[Stored data entries]

....................

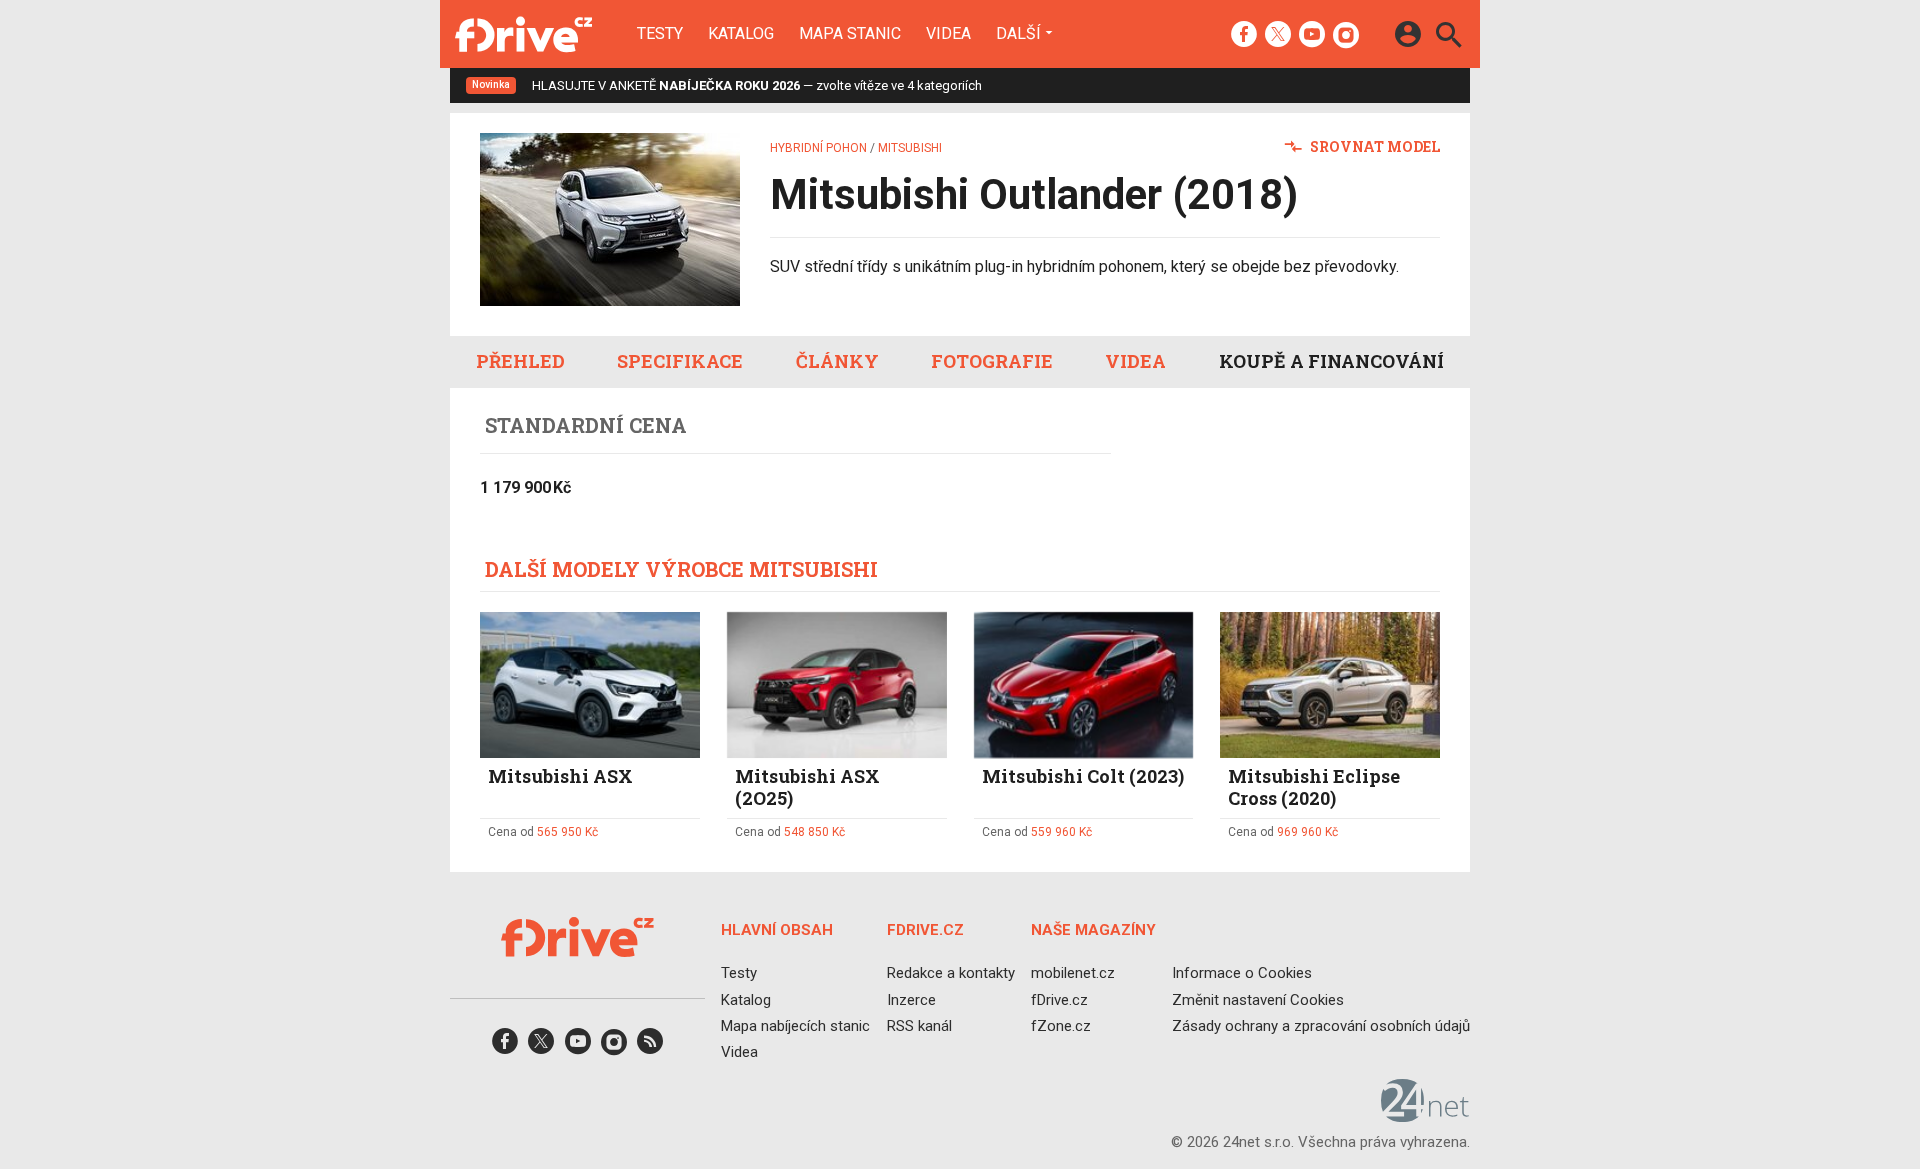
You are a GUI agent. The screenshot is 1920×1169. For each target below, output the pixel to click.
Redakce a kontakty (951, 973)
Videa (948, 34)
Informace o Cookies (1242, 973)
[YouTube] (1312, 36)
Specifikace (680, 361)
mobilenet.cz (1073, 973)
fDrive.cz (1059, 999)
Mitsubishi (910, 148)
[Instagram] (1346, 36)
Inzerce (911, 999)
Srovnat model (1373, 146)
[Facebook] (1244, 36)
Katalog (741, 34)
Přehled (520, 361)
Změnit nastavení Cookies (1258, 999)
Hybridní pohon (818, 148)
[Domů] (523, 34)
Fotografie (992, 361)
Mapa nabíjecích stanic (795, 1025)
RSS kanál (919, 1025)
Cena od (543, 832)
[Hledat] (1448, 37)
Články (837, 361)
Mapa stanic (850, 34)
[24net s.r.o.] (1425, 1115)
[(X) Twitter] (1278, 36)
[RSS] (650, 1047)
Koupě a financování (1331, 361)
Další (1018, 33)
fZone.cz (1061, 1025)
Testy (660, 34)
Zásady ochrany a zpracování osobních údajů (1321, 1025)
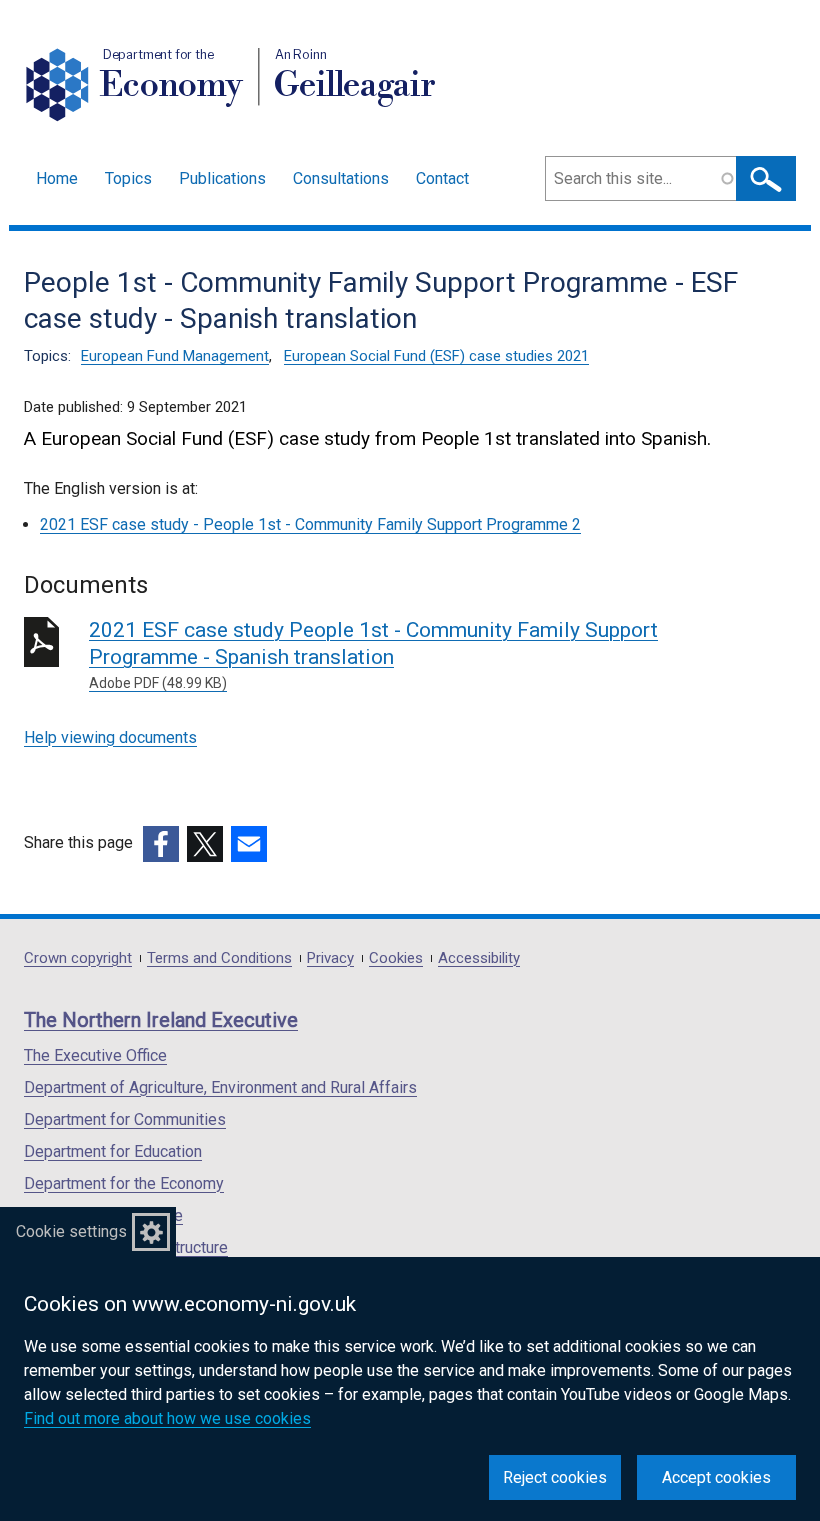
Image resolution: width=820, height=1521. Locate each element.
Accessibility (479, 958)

....................

Lines holding "each": please count them in the data above and reply with the number alone.

2